If Ritalin and Plan B had an illegitimate child it would smell like me.
How the hell am I supposed to know what lotion to get her? They should have a dressing booth where I could go test how good it is for jerking off, then I'd know.
The KFC double down is way too much for a drunk. He was just staring at it in awe.
and all i could think about was how mcdonalds would not be open anymore after we were done having sex
The background of my phone is you taped to the wall wearing a cowboy hat
Made fish tank punch. It's like trash can punch but in a fish tank. Also, my dad saw a picture I uploaded on Facebook and called me a pussy for only making 10 gallons.
JOY: That feeling when you crack open a handle for the first time, and the flow limiter comes off with the cap.
Was my shirt on fire at any point last night? Because I'm fairly sure my shirt was on fire.
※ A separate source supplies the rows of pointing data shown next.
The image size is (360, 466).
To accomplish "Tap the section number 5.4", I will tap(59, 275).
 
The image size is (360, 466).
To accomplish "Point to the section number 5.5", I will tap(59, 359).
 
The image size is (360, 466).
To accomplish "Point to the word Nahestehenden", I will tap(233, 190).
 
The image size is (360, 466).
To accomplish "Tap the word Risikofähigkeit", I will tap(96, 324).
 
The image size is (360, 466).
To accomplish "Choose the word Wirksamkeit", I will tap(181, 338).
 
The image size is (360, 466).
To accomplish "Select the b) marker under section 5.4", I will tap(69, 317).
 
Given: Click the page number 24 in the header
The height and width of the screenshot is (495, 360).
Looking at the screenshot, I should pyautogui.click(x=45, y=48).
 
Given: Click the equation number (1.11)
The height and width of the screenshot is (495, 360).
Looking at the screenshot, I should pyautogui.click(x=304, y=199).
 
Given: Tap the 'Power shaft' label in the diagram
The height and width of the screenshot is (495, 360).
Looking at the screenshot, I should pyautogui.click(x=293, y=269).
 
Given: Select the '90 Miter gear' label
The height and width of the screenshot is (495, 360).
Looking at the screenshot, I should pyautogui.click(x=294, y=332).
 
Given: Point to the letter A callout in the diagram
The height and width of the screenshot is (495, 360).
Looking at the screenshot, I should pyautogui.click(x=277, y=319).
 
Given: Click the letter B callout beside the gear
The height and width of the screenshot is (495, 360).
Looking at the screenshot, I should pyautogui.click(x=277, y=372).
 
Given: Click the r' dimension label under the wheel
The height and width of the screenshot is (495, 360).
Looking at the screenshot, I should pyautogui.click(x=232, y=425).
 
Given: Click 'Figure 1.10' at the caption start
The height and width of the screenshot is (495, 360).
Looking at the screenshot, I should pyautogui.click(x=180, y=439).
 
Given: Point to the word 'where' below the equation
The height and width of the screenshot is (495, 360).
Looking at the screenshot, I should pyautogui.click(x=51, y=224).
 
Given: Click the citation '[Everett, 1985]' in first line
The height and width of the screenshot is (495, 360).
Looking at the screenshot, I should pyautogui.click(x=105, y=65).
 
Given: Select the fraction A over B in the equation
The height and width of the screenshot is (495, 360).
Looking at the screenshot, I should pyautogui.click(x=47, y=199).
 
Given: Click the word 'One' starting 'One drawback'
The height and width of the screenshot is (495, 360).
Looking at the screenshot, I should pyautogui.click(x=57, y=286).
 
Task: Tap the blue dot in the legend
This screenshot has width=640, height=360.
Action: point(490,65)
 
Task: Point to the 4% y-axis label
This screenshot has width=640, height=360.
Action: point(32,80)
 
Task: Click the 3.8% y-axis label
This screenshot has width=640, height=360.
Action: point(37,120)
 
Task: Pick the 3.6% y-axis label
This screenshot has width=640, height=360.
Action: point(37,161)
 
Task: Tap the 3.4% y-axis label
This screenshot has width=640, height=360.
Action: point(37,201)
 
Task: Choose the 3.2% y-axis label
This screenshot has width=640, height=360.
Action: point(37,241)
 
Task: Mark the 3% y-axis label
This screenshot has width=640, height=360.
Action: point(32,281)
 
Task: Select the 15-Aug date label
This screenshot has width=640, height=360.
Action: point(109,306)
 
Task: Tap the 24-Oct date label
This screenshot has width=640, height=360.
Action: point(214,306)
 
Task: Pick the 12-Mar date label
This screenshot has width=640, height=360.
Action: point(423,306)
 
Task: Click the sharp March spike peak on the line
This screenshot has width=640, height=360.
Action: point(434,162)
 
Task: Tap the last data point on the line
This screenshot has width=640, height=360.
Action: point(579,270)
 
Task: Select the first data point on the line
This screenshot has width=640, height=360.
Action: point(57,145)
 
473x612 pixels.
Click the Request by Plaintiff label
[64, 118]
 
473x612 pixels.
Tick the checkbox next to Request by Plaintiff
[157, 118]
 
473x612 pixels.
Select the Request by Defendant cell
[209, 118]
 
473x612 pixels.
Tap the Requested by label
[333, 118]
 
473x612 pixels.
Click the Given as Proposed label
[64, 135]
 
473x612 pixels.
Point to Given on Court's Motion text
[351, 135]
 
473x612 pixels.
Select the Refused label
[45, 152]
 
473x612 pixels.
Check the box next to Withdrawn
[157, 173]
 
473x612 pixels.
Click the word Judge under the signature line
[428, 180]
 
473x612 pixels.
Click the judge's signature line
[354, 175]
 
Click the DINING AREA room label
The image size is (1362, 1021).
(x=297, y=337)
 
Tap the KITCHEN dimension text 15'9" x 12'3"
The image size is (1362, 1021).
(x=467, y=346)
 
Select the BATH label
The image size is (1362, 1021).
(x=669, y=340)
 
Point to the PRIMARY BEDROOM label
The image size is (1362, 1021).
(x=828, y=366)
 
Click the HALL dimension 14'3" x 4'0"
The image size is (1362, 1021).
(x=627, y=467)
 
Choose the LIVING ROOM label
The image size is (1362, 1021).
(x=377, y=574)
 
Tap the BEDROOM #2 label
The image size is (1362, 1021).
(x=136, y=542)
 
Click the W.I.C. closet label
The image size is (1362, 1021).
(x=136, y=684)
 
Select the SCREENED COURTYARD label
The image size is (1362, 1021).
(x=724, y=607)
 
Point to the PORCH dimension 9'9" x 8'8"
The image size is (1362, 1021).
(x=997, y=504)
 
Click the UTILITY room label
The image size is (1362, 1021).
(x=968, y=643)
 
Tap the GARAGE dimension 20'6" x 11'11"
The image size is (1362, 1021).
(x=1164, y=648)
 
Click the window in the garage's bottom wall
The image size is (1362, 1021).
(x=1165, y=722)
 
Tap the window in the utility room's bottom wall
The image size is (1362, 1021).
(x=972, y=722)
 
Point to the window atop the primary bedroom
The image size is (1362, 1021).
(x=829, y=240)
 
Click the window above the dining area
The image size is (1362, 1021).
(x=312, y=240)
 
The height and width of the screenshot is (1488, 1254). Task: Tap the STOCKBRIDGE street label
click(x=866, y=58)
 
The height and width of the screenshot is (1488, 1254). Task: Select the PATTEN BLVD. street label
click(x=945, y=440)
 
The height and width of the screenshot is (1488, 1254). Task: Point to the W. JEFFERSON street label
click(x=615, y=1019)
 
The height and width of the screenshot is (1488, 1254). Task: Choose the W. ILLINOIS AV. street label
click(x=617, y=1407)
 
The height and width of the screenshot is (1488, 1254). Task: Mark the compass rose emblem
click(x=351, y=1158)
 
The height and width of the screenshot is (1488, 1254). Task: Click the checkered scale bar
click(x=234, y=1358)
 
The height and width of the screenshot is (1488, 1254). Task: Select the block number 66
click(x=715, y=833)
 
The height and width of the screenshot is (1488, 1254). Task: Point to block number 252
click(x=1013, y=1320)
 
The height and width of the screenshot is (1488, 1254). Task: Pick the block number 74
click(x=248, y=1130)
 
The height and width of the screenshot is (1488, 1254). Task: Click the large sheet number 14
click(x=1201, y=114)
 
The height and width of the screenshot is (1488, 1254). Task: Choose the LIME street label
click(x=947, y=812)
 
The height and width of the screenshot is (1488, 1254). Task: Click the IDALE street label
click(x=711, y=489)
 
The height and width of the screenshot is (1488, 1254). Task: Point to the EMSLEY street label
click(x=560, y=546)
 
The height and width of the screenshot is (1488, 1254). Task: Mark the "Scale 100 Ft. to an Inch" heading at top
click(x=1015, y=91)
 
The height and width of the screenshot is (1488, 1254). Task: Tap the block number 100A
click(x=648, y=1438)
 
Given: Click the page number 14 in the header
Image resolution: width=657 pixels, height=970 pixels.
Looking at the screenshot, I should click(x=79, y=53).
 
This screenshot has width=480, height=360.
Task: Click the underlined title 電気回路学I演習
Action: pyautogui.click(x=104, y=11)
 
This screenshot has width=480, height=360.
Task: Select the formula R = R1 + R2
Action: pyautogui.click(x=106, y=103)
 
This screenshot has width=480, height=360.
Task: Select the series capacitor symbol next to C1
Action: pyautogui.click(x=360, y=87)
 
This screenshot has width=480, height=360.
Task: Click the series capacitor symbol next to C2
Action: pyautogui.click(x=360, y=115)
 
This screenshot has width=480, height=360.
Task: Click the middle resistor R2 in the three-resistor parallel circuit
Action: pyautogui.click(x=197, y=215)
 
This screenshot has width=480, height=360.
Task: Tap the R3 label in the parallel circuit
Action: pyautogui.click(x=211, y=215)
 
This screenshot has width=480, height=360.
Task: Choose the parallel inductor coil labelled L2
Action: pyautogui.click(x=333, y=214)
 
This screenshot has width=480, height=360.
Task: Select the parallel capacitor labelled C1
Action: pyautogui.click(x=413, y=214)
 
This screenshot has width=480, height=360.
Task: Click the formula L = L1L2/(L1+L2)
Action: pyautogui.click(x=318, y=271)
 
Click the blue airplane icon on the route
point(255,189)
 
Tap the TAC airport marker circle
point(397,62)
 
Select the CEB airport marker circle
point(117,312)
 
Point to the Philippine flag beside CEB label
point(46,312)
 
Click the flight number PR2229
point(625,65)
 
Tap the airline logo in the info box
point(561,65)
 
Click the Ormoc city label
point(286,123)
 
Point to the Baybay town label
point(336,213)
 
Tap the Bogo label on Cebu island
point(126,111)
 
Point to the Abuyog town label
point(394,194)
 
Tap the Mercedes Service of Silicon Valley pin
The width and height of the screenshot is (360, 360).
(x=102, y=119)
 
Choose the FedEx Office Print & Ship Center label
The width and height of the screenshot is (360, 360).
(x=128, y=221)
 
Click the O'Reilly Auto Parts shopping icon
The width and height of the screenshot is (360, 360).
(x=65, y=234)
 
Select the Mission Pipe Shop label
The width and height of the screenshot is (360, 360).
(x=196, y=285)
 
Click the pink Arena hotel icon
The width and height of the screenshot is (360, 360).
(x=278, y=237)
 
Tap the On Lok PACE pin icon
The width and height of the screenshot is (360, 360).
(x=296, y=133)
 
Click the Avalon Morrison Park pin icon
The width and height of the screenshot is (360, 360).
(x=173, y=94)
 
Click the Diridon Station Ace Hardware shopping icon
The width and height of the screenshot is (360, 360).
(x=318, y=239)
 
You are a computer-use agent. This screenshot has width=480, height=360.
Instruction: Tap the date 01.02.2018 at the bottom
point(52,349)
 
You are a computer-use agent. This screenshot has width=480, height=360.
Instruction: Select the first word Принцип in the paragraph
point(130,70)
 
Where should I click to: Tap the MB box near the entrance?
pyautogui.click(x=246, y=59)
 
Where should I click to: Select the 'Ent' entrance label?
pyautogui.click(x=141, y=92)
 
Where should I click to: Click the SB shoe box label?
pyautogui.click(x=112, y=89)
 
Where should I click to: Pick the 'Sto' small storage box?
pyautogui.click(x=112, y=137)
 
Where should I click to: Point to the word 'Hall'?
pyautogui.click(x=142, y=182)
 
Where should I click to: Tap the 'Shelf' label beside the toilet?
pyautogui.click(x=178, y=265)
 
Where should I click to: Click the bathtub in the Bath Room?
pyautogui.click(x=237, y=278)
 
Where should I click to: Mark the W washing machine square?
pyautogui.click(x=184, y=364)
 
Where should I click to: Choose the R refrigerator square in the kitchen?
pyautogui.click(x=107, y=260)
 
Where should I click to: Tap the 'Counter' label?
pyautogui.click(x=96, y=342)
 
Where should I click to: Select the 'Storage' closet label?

Hey do you eat chocolate chip pancakes with bacon in?
DO NOT MAIL ME A PANCAKE
Well, during the ride home I had to personally apologize to both of her breasts.
Did you drink ALL that 151??
No. We drank all the jaeger... Then used the 151 to start the fire. We're also out of paper towels... And your hairspray is flammable.
I couldn't find the oven mitts so I used a thick stack of tortillas
Can we both just take a day off just to have sex? Is that acceptable as an adult?
If you're doing something that makes your best friend lock you in a bathroom you shouldn't be doing it
Have a booty call at 3am, stopped for tacos at 2:30. It's 2:55 and I still haven't ordered but can't jump the curb to get out of line because there is a cop in front of me. What am I doing with my life?